* Start Task input *

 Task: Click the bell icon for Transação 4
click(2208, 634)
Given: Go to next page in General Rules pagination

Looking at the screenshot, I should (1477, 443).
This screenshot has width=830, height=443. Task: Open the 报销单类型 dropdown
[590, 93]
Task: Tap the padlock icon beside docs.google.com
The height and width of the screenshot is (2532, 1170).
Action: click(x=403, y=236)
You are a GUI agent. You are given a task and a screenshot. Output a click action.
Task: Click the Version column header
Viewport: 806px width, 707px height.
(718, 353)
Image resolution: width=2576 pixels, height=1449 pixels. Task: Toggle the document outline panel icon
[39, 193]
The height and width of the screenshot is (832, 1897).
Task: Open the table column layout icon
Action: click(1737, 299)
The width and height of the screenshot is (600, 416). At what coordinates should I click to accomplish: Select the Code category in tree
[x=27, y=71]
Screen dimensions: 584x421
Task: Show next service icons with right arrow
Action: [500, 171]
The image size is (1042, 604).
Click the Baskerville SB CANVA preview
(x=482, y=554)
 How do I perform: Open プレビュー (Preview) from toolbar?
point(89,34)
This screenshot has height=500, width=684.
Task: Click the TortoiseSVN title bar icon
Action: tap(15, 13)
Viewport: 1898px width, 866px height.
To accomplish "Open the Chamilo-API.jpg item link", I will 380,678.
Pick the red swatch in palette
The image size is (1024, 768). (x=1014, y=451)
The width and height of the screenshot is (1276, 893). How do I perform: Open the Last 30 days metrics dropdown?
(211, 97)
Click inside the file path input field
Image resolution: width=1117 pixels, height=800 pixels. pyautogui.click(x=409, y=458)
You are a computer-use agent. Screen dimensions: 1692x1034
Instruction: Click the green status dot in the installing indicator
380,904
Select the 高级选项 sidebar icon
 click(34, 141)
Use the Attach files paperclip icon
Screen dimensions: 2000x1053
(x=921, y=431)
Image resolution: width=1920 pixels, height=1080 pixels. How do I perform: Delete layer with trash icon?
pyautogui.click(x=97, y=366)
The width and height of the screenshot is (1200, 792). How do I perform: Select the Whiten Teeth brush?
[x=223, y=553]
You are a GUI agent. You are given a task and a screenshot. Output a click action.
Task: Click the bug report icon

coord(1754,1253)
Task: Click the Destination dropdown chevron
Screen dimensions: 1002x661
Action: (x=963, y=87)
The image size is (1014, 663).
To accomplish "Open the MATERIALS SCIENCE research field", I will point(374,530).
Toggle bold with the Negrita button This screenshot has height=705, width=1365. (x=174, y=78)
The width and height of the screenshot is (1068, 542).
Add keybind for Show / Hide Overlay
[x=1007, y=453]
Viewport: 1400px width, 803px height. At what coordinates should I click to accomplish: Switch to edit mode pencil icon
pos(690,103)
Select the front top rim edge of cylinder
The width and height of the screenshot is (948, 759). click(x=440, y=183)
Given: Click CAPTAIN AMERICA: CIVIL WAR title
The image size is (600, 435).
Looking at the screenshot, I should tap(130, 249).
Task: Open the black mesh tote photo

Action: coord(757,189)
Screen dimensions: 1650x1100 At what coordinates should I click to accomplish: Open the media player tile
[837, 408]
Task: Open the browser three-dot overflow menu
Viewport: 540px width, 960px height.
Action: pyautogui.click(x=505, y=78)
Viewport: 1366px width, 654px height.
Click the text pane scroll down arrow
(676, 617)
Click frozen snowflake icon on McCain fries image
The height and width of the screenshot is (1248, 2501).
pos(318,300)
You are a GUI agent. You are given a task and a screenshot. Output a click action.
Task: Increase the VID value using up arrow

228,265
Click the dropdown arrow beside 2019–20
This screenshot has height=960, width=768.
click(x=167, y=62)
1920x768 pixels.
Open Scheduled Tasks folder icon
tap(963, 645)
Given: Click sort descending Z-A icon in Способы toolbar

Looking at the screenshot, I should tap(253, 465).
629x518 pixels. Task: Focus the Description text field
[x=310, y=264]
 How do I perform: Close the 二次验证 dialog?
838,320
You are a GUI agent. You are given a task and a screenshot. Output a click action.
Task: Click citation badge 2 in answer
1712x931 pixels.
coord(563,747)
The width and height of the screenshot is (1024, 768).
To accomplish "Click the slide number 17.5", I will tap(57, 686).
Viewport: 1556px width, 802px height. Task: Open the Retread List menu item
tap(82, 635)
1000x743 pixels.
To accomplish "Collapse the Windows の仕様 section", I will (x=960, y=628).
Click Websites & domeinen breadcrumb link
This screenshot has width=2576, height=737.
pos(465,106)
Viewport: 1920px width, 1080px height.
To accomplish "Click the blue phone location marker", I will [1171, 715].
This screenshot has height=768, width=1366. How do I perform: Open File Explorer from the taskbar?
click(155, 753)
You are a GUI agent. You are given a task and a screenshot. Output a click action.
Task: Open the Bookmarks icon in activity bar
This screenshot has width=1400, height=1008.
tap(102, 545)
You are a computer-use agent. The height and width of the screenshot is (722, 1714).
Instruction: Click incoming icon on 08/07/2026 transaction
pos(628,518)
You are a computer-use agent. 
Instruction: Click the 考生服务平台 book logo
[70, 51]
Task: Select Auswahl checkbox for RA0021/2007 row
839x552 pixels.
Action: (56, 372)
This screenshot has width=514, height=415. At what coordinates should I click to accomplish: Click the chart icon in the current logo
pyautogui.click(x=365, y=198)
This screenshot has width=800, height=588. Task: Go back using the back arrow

* End Task input *

Required work: Copy these items line for line, with no changes.

Task result:
 Task: Click the bell icon for Transação 4
click(2208, 634)
Given: Go to next page in General Rules pagination

Looking at the screenshot, I should (1477, 443).
This screenshot has width=830, height=443. Task: Open the 报销单类型 dropdown
[590, 93]
Task: Tap the padlock icon beside docs.google.com
The height and width of the screenshot is (2532, 1170).
Action: click(x=403, y=236)
You are a GUI agent. You are given a task and a screenshot. Output a click action.
Task: Click the Version column header
Viewport: 806px width, 707px height.
(718, 353)
Image resolution: width=2576 pixels, height=1449 pixels. Task: Toggle the document outline panel icon
[39, 193]
The height and width of the screenshot is (832, 1897).
Task: Open the table column layout icon
Action: click(1737, 299)
The width and height of the screenshot is (600, 416). At what coordinates should I click to accomplish: Select the Code category in tree
[x=27, y=71]
Screen dimensions: 584x421
Task: Show next service icons with right arrow
Action: [500, 171]
The image size is (1042, 604).
Click the Baskerville SB CANVA preview
(x=482, y=554)
 How do I perform: Open プレビュー (Preview) from toolbar?
point(89,34)
This screenshot has height=500, width=684.
Task: Click the TortoiseSVN title bar icon
Action: tap(15, 13)
Viewport: 1898px width, 866px height.
To accomplish "Open the Chamilo-API.jpg item link", I will 380,678.
Pick the red swatch in palette
The image size is (1024, 768). (x=1014, y=451)
The width and height of the screenshot is (1276, 893). How do I perform: Open the Last 30 days metrics dropdown?
(211, 97)
Click inside the file path input field
Image resolution: width=1117 pixels, height=800 pixels. pyautogui.click(x=409, y=458)
You are a computer-use agent. Screen dimensions: 1692x1034
Instruction: Click the green status dot in the installing indicator
380,904
Select the 高级选项 sidebar icon
 click(34, 141)
Use the Attach files paperclip icon
Screen dimensions: 2000x1053
(x=921, y=431)
Image resolution: width=1920 pixels, height=1080 pixels. How do I perform: Delete layer with trash icon?
pyautogui.click(x=97, y=366)
The width and height of the screenshot is (1200, 792). How do I perform: Select the Whiten Teeth brush?
[x=223, y=553]
You are a GUI agent. You are given a task and a screenshot. Output a click action.
Task: Click the bug report icon

coord(1754,1253)
Task: Click the Destination dropdown chevron
Screen dimensions: 1002x661
Action: (x=963, y=87)
The image size is (1014, 663).
To accomplish "Open the MATERIALS SCIENCE research field", I will point(374,530).
Toggle bold with the Negrita button This screenshot has height=705, width=1365. (x=174, y=78)
The width and height of the screenshot is (1068, 542).
Add keybind for Show / Hide Overlay
[x=1007, y=453]
Viewport: 1400px width, 803px height. At what coordinates should I click to accomplish: Switch to edit mode pencil icon
pos(690,103)
Select the front top rim edge of cylinder
The width and height of the screenshot is (948, 759). click(x=440, y=183)
Given: Click CAPTAIN AMERICA: CIVIL WAR title
The image size is (600, 435).
Looking at the screenshot, I should tap(130, 249).
Task: Open the black mesh tote photo

Action: coord(757,189)
Screen dimensions: 1650x1100 At what coordinates should I click to accomplish: Open the media player tile
[837, 408]
Task: Open the browser three-dot overflow menu
Viewport: 540px width, 960px height.
Action: pyautogui.click(x=505, y=78)
Viewport: 1366px width, 654px height.
Click the text pane scroll down arrow
(676, 617)
Click frozen snowflake icon on McCain fries image
The height and width of the screenshot is (1248, 2501).
pos(318,300)
You are a GUI agent. You are given a task and a screenshot. Output a click action.
Task: Increase the VID value using up arrow

228,265
Click the dropdown arrow beside 2019–20
This screenshot has height=960, width=768.
click(x=167, y=62)
1920x768 pixels.
Open Scheduled Tasks folder icon
tap(963, 645)
Given: Click sort descending Z-A icon in Способы toolbar

Looking at the screenshot, I should tap(253, 465).
629x518 pixels. Task: Focus the Description text field
[x=310, y=264]
 How do I perform: Close the 二次验证 dialog?
838,320
You are a GUI agent. You are given a task and a screenshot. Output a click action.
Task: Click citation badge 2 in answer
1712x931 pixels.
coord(563,747)
The width and height of the screenshot is (1024, 768).
To accomplish "Click the slide number 17.5", I will tap(57, 686).
Viewport: 1556px width, 802px height. Task: Open the Retread List menu item
tap(82, 635)
1000x743 pixels.
To accomplish "Collapse the Windows の仕様 section", I will (x=960, y=628).
Click Websites & domeinen breadcrumb link
This screenshot has width=2576, height=737.
pos(465,106)
Viewport: 1920px width, 1080px height.
To accomplish "Click the blue phone location marker", I will [1171, 715].
This screenshot has height=768, width=1366. How do I perform: Open File Explorer from the taskbar?
click(155, 753)
You are a GUI agent. You are given a task and a screenshot. Output a click action.
Task: Open the Bookmarks icon in activity bar
This screenshot has width=1400, height=1008.
tap(102, 545)
You are a computer-use agent. The height and width of the screenshot is (722, 1714).
Instruction: Click incoming icon on 08/07/2026 transaction
pos(628,518)
You are a computer-use agent. 
Instruction: Click the 考生服务平台 book logo
[70, 51]
Task: Select Auswahl checkbox for RA0021/2007 row
839x552 pixels.
Action: (56, 372)
This screenshot has width=514, height=415. At what coordinates should I click to accomplish: Click the chart icon in the current logo
pyautogui.click(x=365, y=198)
This screenshot has width=800, height=588. Task: Go back using the back arrow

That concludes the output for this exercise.